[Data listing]
◆ ◆ ◆
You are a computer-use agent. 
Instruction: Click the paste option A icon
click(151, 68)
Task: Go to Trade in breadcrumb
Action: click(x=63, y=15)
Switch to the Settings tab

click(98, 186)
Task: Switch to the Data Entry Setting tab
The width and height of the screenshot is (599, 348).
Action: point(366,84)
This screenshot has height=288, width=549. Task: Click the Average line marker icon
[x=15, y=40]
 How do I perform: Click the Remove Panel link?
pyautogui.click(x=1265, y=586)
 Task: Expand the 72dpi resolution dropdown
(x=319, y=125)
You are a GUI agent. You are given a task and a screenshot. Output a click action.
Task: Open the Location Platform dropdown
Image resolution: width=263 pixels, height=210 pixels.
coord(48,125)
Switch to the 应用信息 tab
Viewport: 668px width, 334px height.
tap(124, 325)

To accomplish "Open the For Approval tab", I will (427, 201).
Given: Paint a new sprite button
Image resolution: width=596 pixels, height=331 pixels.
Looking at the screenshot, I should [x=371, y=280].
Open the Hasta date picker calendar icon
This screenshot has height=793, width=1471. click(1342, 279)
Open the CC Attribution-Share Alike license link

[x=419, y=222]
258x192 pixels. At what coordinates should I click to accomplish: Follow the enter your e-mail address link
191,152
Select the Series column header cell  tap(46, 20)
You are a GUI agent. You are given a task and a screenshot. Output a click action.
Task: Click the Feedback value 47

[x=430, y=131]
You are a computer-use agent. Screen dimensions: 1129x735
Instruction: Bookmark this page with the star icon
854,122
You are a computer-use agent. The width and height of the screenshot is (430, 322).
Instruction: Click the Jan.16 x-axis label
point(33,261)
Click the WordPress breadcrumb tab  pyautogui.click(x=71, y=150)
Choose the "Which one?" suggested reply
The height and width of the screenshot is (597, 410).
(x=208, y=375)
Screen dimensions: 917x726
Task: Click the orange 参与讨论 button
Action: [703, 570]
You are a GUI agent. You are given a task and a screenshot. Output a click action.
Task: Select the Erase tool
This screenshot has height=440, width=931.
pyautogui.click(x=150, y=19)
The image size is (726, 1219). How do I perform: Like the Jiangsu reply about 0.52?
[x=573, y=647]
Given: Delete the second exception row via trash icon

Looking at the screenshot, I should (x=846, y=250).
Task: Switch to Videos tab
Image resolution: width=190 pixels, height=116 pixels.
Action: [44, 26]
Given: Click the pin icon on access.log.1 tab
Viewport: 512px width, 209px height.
◆ ◆ ◆
Request => Rewrite the data listing, swapping every "GUI agent" for "screen-control agent" and leaving everything else unchanged.

Worked solution =>
You are a computer-use agent. 
Instruction: Click the paste option A icon
click(151, 68)
Task: Go to Trade in breadcrumb
Action: click(x=63, y=15)
Switch to the Settings tab

click(98, 186)
Task: Switch to the Data Entry Setting tab
The width and height of the screenshot is (599, 348).
Action: point(366,84)
This screenshot has height=288, width=549. Task: Click the Average line marker icon
[x=15, y=40]
 How do I perform: Click the Remove Panel link?
pyautogui.click(x=1265, y=586)
 Task: Expand the 72dpi resolution dropdown
(x=319, y=125)
You are a screen-control agent. You are given a task and a screenshot. Output a click action.
Task: Open the Location Platform dropdown
Image resolution: width=263 pixels, height=210 pixels.
coord(48,125)
Switch to the 应用信息 tab
Viewport: 668px width, 334px height.
tap(124, 325)

To accomplish "Open the For Approval tab", I will (427, 201).
Given: Paint a new sprite button
Image resolution: width=596 pixels, height=331 pixels.
Looking at the screenshot, I should [x=371, y=280].
Open the Hasta date picker calendar icon
This screenshot has height=793, width=1471. click(1342, 279)
Open the CC Attribution-Share Alike license link

[x=419, y=222]
258x192 pixels. At what coordinates should I click to accomplish: Follow the enter your e-mail address link
191,152
Select the Series column header cell  tap(46, 20)
You are a screen-control agent. You are given a task and a screenshot. Output a click action.
Task: Click the Feedback value 47

[x=430, y=131]
You are a computer-use agent. Screen dimensions: 1129x735
Instruction: Bookmark this page with the star icon
854,122
You are a computer-use agent. The width and height of the screenshot is (430, 322).
Instruction: Click the Jan.16 x-axis label
point(33,261)
Click the WordPress breadcrumb tab  pyautogui.click(x=71, y=150)
Choose the "Which one?" suggested reply
The height and width of the screenshot is (597, 410).
(x=208, y=375)
Screen dimensions: 917x726
Task: Click the orange 参与讨论 button
Action: [703, 570]
You are a screen-control agent. You are given a task and a screenshot. Output a click action.
Task: Select the Erase tool
This screenshot has height=440, width=931.
pyautogui.click(x=150, y=19)
The image size is (726, 1219). How do I perform: Like the Jiangsu reply about 0.52?
[x=573, y=647]
Given: Delete the second exception row via trash icon

Looking at the screenshot, I should (x=846, y=250).
Task: Switch to Videos tab
Image resolution: width=190 pixels, height=116 pixels.
Action: [44, 26]
Given: Click the pin icon on access.log.1 tab
Viewport: 512px width, 209px height.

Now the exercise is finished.